In our case, the context is much more complex than just driving a car over a bridge (with all due respects to traffic planners and engineers out there). We all drive cars and at some very basic level this example makes sense to us and some of the more obvious errors would never get made (build a railway bridge where there is no railroad for example). In the technology business, very obvious errors like that get made all the time. We buy hardware to support applications that never get used. We solve problems that don’t really exist. We write white papers that nobody reads. Part of this is due to complexity. As enterprise class IT organizations, we are usually serving a very complex business. It is simply not possible for us to understand the complexity of even the simplest Fortune 500 class business.
One way to deal with complexity is to model the complex system using simplified concepts and abstractions. Naturally, this exercise is in its self dangerous because the abstractions can lead to error if the model is wrong. To correct for this, we need to ASSUME that the model is wrong and continually course correct based on feedback mechanisms. By assuming error in the system, we allow for forward progress but recognize that our process is not and cannot be perfect. Thus the concept of “continuous improvement” made so famous by the Japanese. We assume that our process, our assumptions and our plans are flawed. We proceed anyway and then see where problems crop up. By remaining nimble, we allow ourselves to respond to the largest threats and allow potential threats to go unaddressed since they never actually occur in real life.

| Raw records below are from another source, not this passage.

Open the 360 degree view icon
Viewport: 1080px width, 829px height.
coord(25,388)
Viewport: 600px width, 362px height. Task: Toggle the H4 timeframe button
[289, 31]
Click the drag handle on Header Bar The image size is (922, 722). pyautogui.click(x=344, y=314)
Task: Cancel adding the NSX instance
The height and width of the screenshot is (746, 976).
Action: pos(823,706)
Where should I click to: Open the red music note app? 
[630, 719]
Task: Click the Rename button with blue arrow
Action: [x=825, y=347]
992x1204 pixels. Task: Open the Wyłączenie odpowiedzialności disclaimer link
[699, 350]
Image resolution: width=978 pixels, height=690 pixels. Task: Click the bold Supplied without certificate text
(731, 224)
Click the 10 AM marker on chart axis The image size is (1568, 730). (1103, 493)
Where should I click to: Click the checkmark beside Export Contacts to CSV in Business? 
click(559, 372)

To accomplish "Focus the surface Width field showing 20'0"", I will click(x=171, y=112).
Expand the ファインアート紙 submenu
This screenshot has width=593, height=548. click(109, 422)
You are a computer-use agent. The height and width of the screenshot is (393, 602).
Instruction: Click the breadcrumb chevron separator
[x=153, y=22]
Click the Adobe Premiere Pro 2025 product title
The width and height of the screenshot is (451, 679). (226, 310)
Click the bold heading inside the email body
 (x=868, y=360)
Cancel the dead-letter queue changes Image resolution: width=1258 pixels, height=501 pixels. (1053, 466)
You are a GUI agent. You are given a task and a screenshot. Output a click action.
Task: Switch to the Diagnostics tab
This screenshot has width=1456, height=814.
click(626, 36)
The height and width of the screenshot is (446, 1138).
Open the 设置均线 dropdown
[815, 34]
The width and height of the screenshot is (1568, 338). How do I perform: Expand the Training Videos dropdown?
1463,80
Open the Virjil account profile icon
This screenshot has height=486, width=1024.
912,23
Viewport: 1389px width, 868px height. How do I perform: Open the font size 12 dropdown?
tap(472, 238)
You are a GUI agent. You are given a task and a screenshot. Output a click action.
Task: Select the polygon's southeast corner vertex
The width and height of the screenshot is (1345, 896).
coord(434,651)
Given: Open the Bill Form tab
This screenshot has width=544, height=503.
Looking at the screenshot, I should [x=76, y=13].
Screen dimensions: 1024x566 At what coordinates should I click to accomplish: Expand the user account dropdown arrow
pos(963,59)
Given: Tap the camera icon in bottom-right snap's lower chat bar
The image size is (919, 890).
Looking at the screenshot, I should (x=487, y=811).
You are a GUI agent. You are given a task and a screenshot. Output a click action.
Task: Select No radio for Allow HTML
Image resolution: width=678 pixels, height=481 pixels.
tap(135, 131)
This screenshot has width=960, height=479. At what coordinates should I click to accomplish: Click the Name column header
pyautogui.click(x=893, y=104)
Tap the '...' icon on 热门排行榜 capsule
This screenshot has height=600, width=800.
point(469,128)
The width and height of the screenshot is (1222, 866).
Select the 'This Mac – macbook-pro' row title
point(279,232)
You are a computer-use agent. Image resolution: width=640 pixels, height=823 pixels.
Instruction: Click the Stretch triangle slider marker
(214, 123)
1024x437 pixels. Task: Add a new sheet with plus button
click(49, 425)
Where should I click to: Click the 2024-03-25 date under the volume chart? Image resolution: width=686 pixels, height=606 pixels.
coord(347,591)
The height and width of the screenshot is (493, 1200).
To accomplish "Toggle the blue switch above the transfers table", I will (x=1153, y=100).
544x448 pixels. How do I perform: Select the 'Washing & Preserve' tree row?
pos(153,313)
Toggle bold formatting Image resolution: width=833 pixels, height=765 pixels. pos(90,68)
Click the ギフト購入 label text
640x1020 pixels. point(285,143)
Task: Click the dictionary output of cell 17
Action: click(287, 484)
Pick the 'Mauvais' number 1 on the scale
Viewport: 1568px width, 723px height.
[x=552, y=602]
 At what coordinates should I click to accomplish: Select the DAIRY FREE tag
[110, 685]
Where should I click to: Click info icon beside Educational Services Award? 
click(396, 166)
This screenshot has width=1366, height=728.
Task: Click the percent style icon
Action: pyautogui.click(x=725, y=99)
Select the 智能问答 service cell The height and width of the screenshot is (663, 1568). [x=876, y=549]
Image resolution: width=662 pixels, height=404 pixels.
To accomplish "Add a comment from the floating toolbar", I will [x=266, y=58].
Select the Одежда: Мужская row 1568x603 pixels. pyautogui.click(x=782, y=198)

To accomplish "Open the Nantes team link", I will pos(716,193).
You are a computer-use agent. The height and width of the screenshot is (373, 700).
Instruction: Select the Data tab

All of this thinking brings us, of course, to the Customer Centric IT organization. In a customer centric IT organization, we obsess over our overall customer experience. Are our customers happy? Why or why not? What are the top ten issues customers are reporting? What are the key pain points that they haven’t addressed? And this is where it gets messy. You need to really understand your customer in a fundamental way. They only way you can do this is by spending time with them. Call them focus groups or just taking people out to lunch. If you do not have a direct and personal relationship with your target audience, you will never understand them. If you do not understand them, your ability to predict their needs will basically be zero. And it is the ability to PREDICT their reactions that we really need to develop here. IT isn’t magic. It isn’t cheap and it isn’t quick. If we simply react to expressed user requirements we will never achieve our goals of driving the organization forward. It is the ability to PREDICT their responses in advance that separates the truly great organizations from the mundane sort that we’re all trying to avoid.